The last dog we had when I was growing up was Pepper. Small, black and white mutt. Her thing was birds; when she was a puppy she would chase after birds flying, looking up into the sky the whole time -- and fall in a ditch or crash into a bush, or worse, a tree. She eventually figured out how to navigate the obstacles on the ground while chasing the birds in the sky.
Pepper would greet me every morning in a special way.
My "bedroom" was the coal cellar which you entered through a trap door in the floor of the pantry. One corner of the cellar was paved and had walls made of a kind of strong cardboard. The rest of the basement was dirt. Yes, I was interred in the earth for the duration of my adolescence. It really felt that way. One could probably theorize accurately about the psychological symbology of that experience.
In the morning, when I would lift the trap door with my shoulders, Pepper would race over, flip onto her back, and I would blow a big fat raspberry on her tummy. "PHAATTT!!!" It was our little ritual.
I've not had a pet as an adult. I would probably get a dog, but I've lived my adult life in cities and it never seemed appropriate to me, having been raised partly on a farm and seeing how absolutely happy a cat or a dog is on a farm, to raise one within the confines of a city.
My roomie in California had a dog. It was her condo. At first she had two little dogs, elderly, who passed within months of one another. Then she got a German shorthair retriever, a very high-strung, hyper-active dog who couldn't be alone and who never really figured out that I lived at the other end of the hall. I would walk out of my room and be attacked at high speed by a dog barking madly as he dashed down the hall. I was tempted to whack him on the nose out of fear and frustration, though I don't believe in hitting animals. It felt like self-defense. I was never sure if he was going to bite or not. Otherwise, he was a total goofball. Loved to chase balls. Wyatt.

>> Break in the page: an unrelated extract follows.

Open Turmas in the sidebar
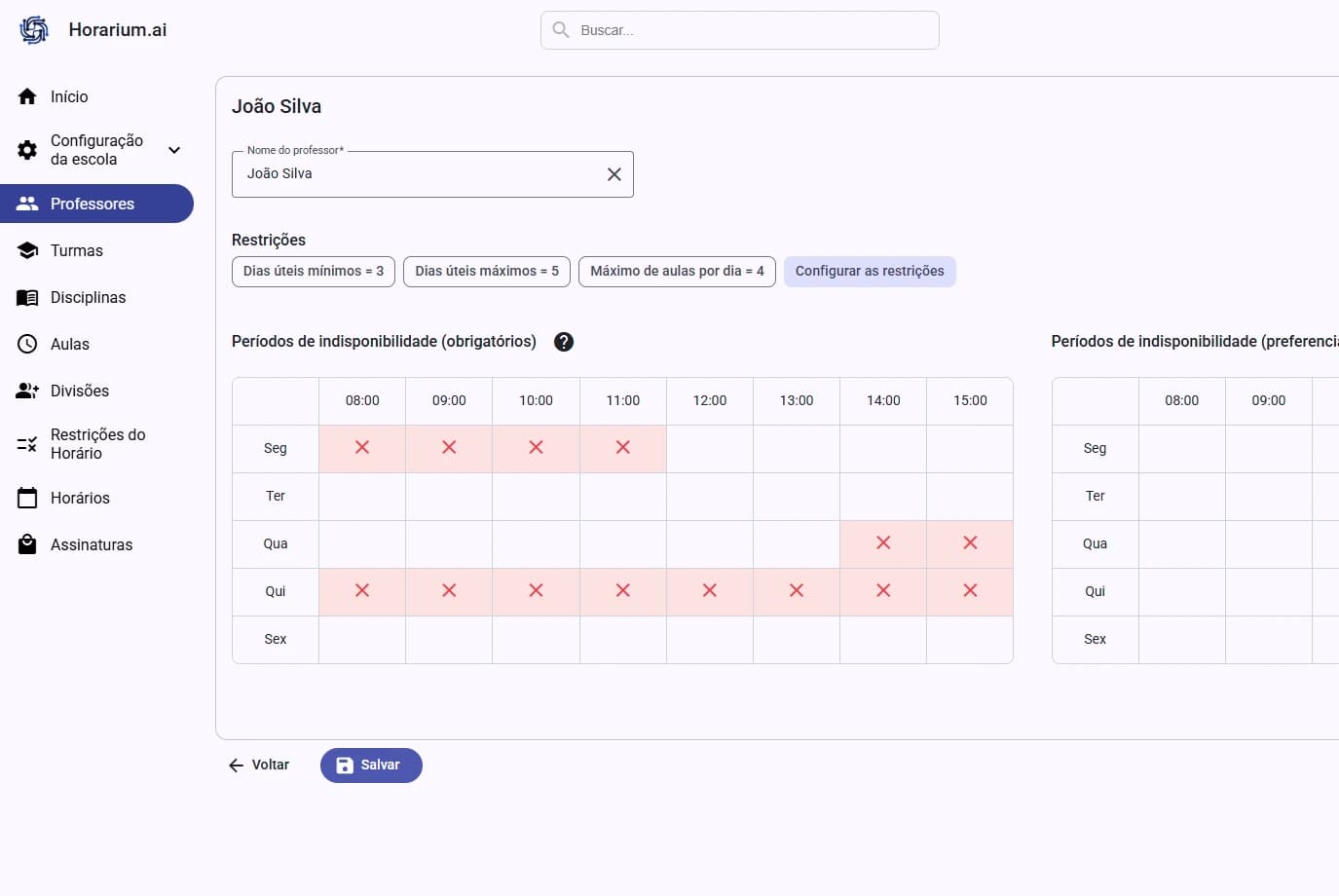Viewport: 1339px width, 896px height. (77, 250)
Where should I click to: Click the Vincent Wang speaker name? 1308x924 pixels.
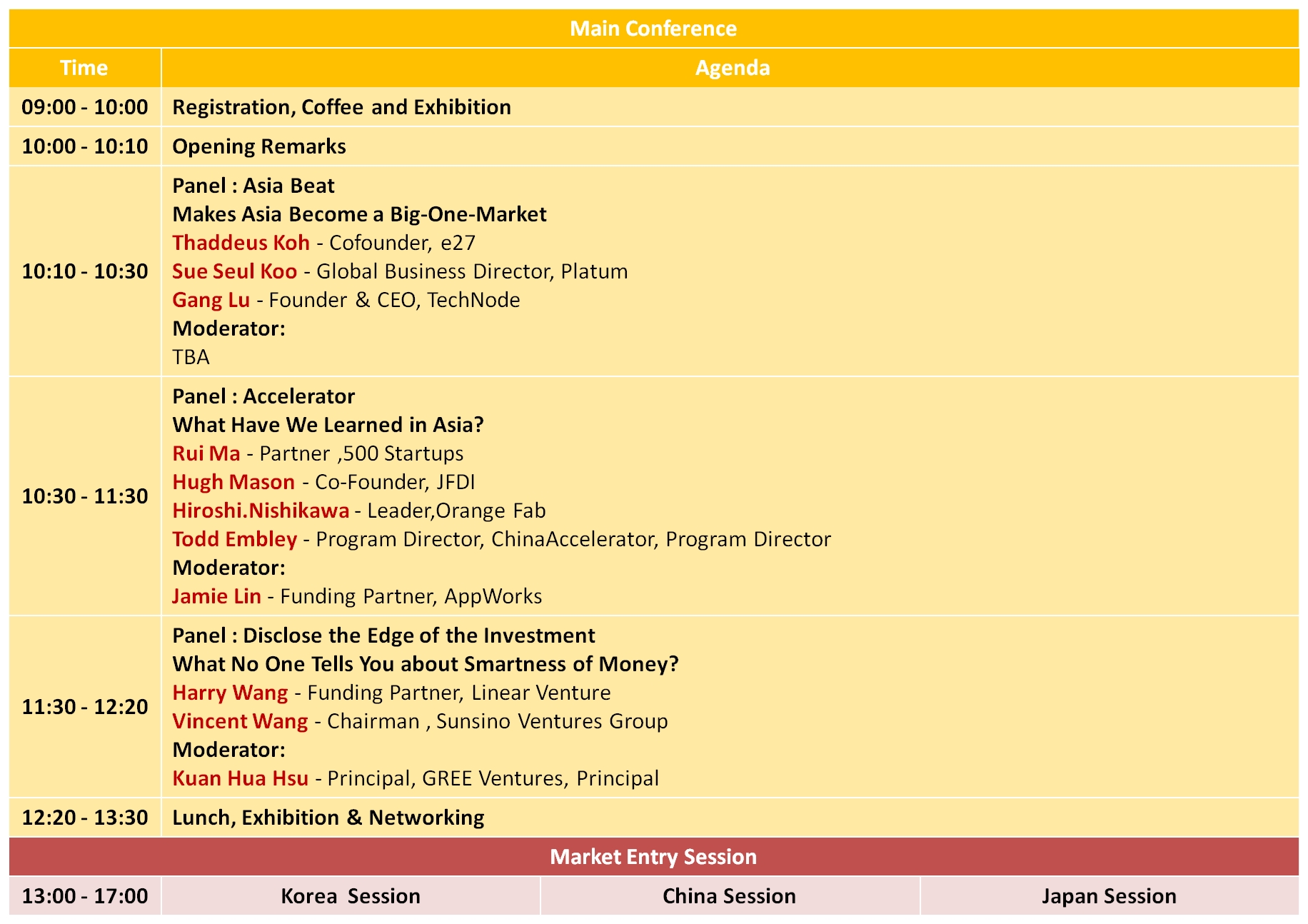[240, 721]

Where I'm staying now, there's a springer spaniel, a little female, who's totally codependent. She can only be where a human is. If she's in, she wants to go out, but only if you'll go with her. If you let her out and don't accompany her, she'll sit on the front step facing the door, staring sadly, wondering why she's been abandoned and tossed so thoughtlessly out of her home. She's sweet enough in temperment, and has a wide assortment of stuffed animals that I throw or play tug of war with, but sometimes I wish she'd just go run around outside. Be a dog, you know?
We do have one ritual together. I'll say, "Cows!" and Toni will immediately jump up and start running around in circles. This increases in rapidity as I put on the bib overalls I wear down to the barn. Then as we approach the barn, she starts running in circles on the NW corner of the building, where the door is. She runs these tight circles until I approach, then runs one big, next-to-last circle around me, one more tight one ending right where the door cracks open. She's sure there's something in the barn to chase! A rat or a cat. (I once managed to quietly save a mouse from her without her noticing.)
Once we hit the barnyard to fill the feed troughs, she scours the ground because who would want to miss out on that delicious doggy delicacy, dried cow pies? What could taste better? I try to get her to stop but she is a dog after all, I guess. She scared up five pheasants this morning, all hens, and was halfway to the creek after them before I could get her to come back. Hunting season hasn't opened yet, dog.
Years ago, I dreamed of having a pick-up truck. I mean this quite literally. I dreamt one night that I owned an old, beat-to-hell late Fifties white Ford pickup, body all banged up, and I woke from that dream the happiest I've ever been in my life.
Well, now I've got the pick-up truck. Seems like the next thing I should get is the dog.